### THINGS TO DO
• a. Rewrite the passage about the Hovel from "Summer’s nearly over." up to and including "countryside to rejuvenate.", changing "terrace" to "patio".
• b. Write what comes next in the passage about summer at the Hovel, picking up after its final sentence.

Why is it that when people answer the question “What’s the worst thing anyone’s ever said to you?” in the Guardian questionnaire they never say, “You’ve been served”?

Summer’s nearly over. I look at the angle of the sunlight as it strikes the back terrace of the Hovel. I have been here long enough to use the terrace as a gnomon marking the passage of the year. I need, like the protagonists of Withnail and I, to go to the countryside to rejuvenate.

Last week when the Perseids were meant to be in full flow I asked frantically on a social medium for people to chum me along on a midnight walk on Hampstead Heath. In the end my new friends A— and her husband, C—, together with his new friend (whose initial I have forgotten, but he is Australian, if that helps), stepped up to the plate and after a couple at the Flask we went on a wide-ranging tour, which was a bust as far as seeing meteors – or my favourite tree – went, but was still hugely enjoyable. At about 2 am they packed me into an Uber and I went home happy, but I still felt as if I could do with more countryside.

The next few days made me even more anxious to get out of London. There are ominous signs that some serious roadworks are going to be taking place outside my bedroom window any day now. A bailiff came and rang the doorbell and I didn’t have the heart, or the nerve, to say that Nicholas Lezard was not at home at the moment and, is, in fact, on a walking tour of Patagonia now I come to think of it, due back some time next year. I just took the piece of paper into my hands as if it were a chicken come home to roost.

The previous day, presumably the same bailiff had come round and asked if Mr Lizard was in, and my housemate gallantly – and quite truthfully – said “no”. (Why is it that when people answer the question “What’s the worst thing anyone’s ever said to you?” in the Guardian questionnaire they never say, “You’ve been served”? Maybe it’s because they haven’t ever been.) In addition, as I said last week, the cleaning lady is on holiday and the Hovel is starting to look distinctly seedy.

### DATA PROVIDED
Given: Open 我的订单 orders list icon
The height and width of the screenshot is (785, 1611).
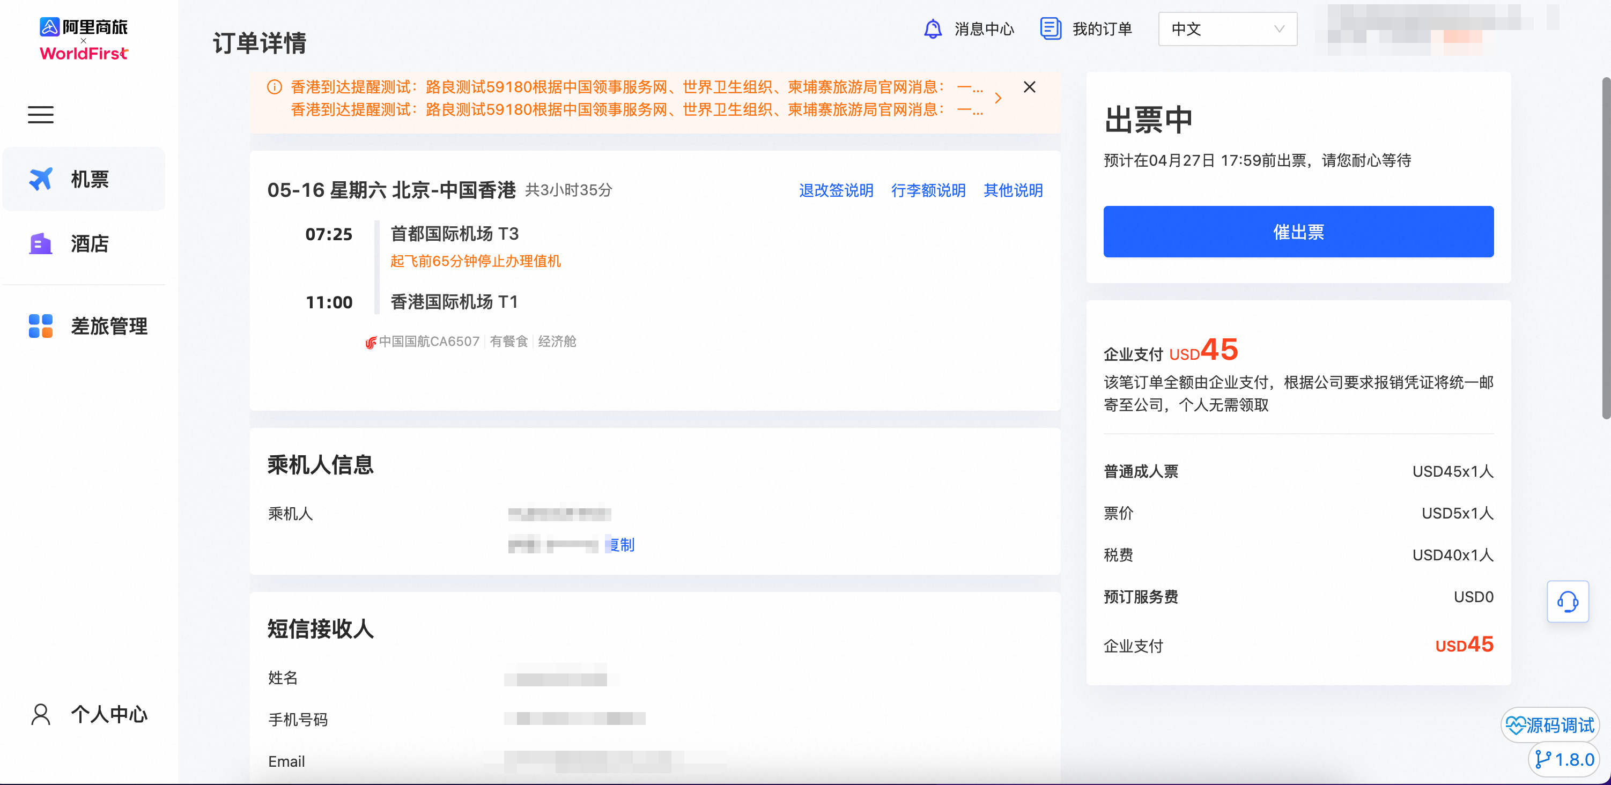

### RESPONSES
• a.
Summer’s nearly over. I look at the angle of the sunlight as it strikes the back patio of the Hovel. I have been here long enough to use the patio as a gnomon marking the passage of the year. I need, like the protagonists of Withnail and I, to go to the countryside to rejuvenate.

• b.
So, then I get a call from a person who once featured quite prominently in this column, some time ago. This person is bored and wants me to go to his or her town and alleviate his or her boredom. This person and I parted company in circumstances that were far from ideal some time ago, and only recently have diplomatic relations been resumed.

It is too late, I say, for me to get on the train now; but when I have reviewed the book I am meant to be reviewing, I will hop on the train tomorrow around noon. And so I do, despite some monkey business from the departures board at King’s Cross, which tells passengers the 12:44 has been cancelled, then hasn’t been, then has, then hasn’t after all, while the 12:14 has slipped away like a thief in the night without telling anyone it was doing so.

I wonder if my return to the town of ——— is wise. As a dog returneth to its vomit, so doth a fool return to his folly. And the burnt hand fears the fire. Look, I say to myself, all we’re doing is going to have a picnic by the river. As we buy our supplies, the stallholder at the market asks if I am my companion’s husband. “No, he’s my picnic buddy,” he or she replies. “Never heard it called that before,” says the stallholder.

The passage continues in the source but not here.